### STORED DATA
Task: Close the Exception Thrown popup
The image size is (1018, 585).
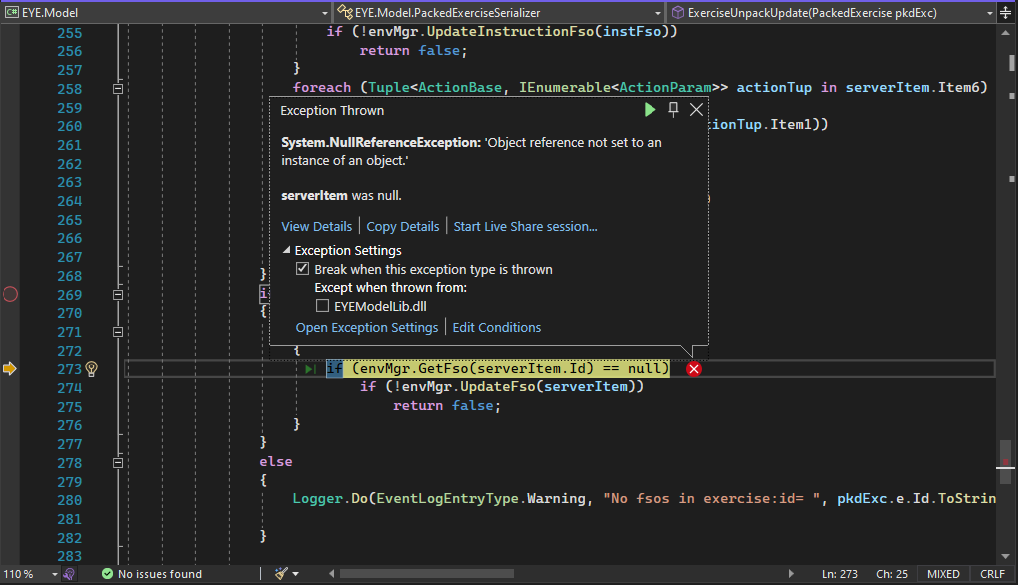Action: pyautogui.click(x=696, y=110)
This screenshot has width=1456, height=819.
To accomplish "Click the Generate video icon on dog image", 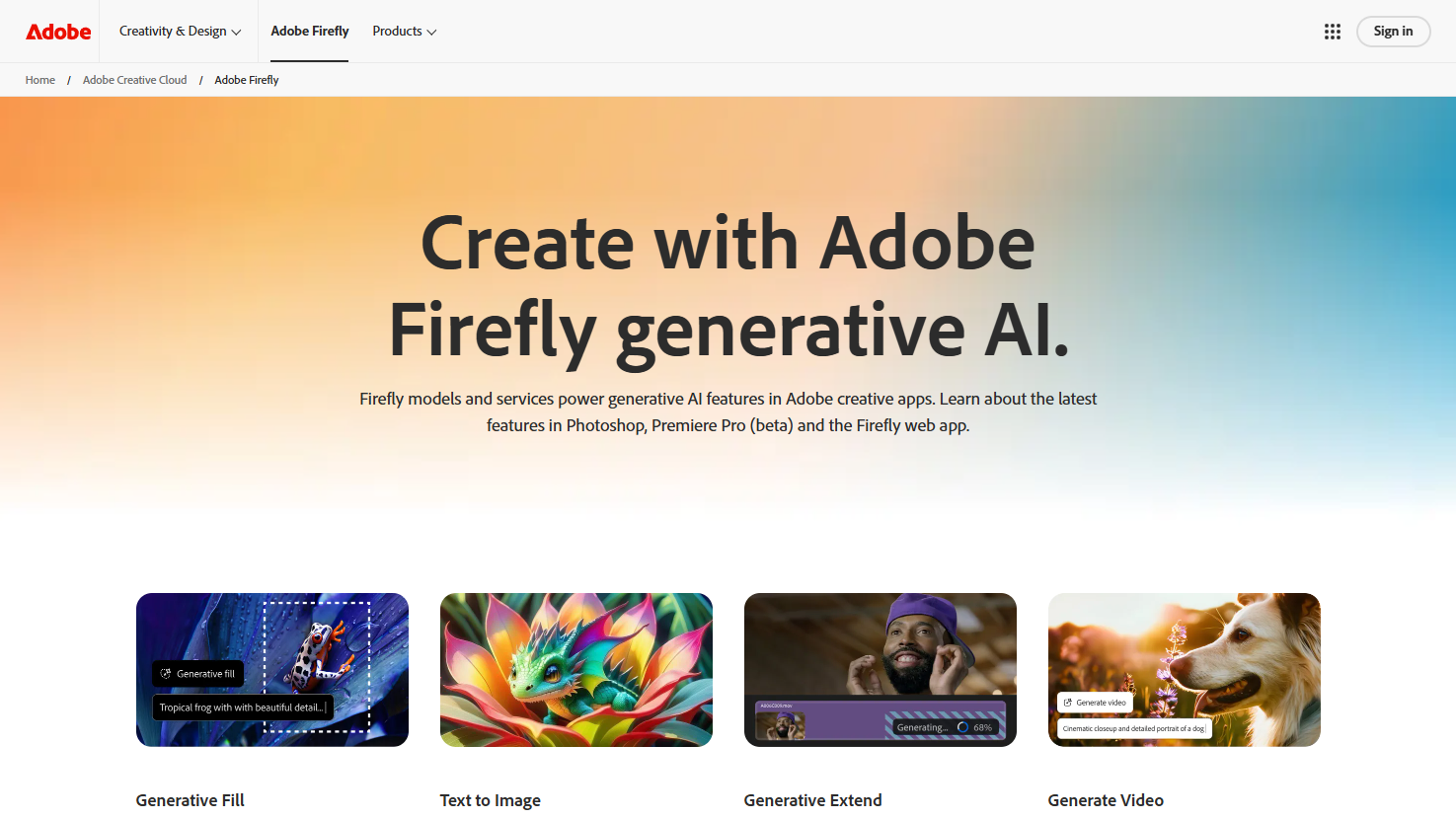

### ACTION ITEM
Where a record above holds a picture, drop the picture and print the rest exactly.

### TASK RESULT
Task: Close the Exception Thrown popup
The image size is (1018, 585).
Action: pyautogui.click(x=696, y=110)
This screenshot has width=1456, height=819.
To accomplish "Click the Generate video icon on dog image", 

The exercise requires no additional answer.